DATA TO PROCESS -
···
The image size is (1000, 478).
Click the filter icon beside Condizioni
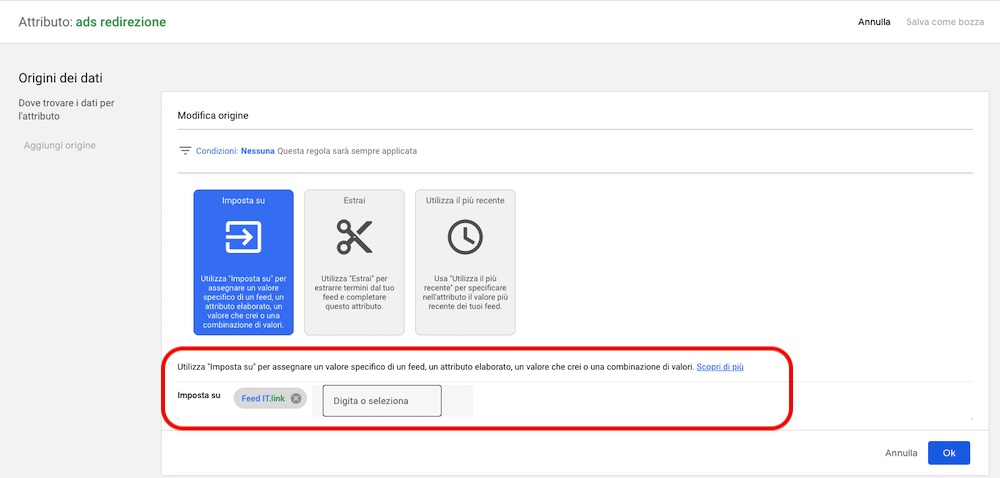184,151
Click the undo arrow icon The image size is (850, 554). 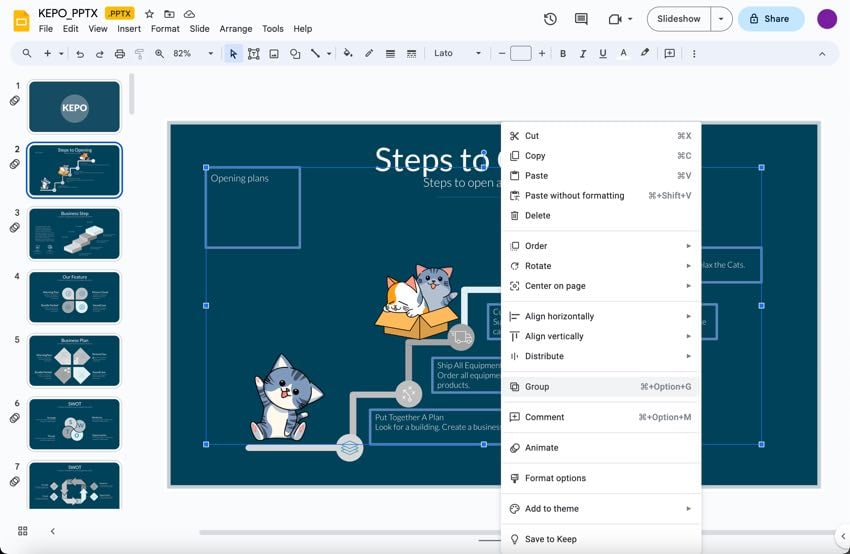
···
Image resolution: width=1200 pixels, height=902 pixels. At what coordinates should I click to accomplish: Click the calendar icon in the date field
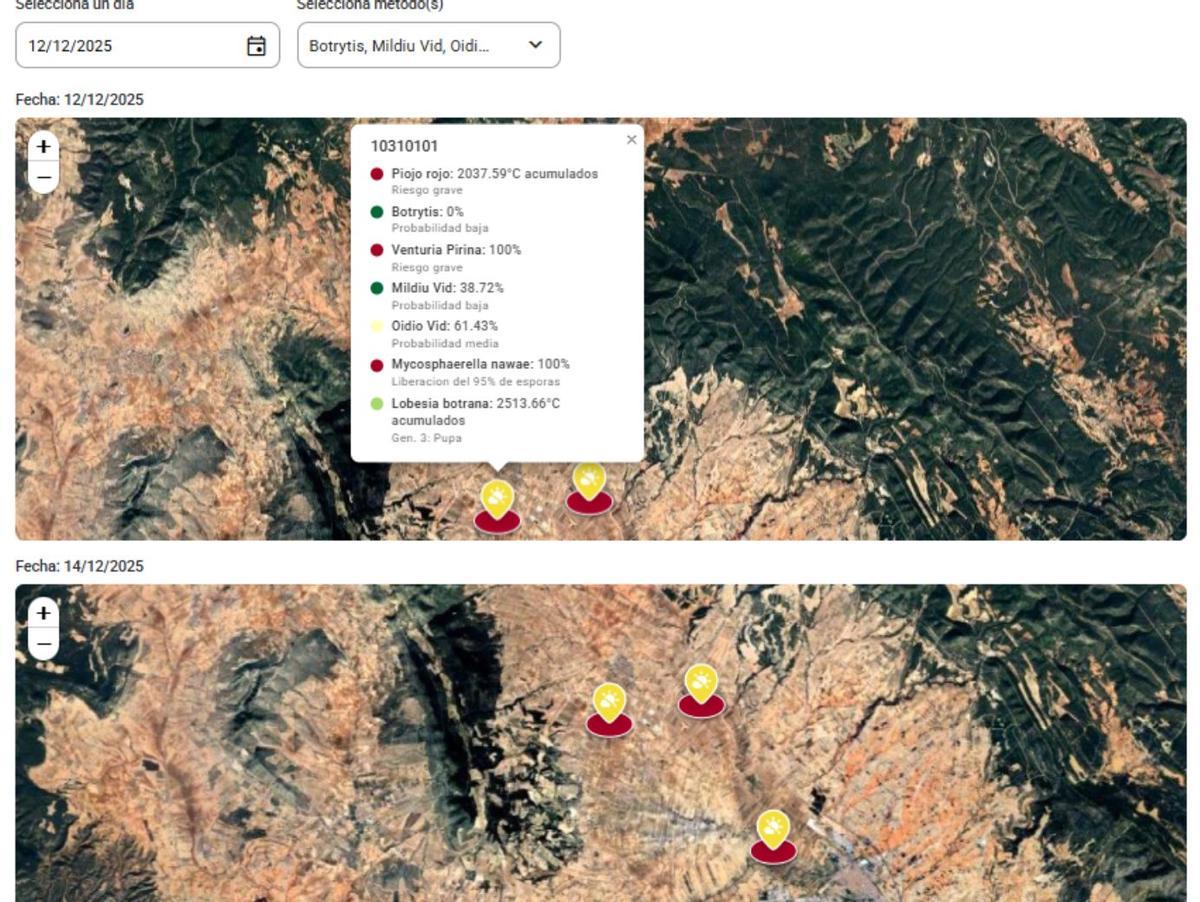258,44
···
TASK REQUIREMENTS - Could you repeat, exactly, only the lines above starting at the one that has "The image size is (1000, 478)." and stopping after the one that has "Click the undo", without the pictures?

RESPONSE -
The image size is (1000, 478).
Click the filter icon beside Condizioni
184,151
Click the undo arrow icon The image size is (850, 554). 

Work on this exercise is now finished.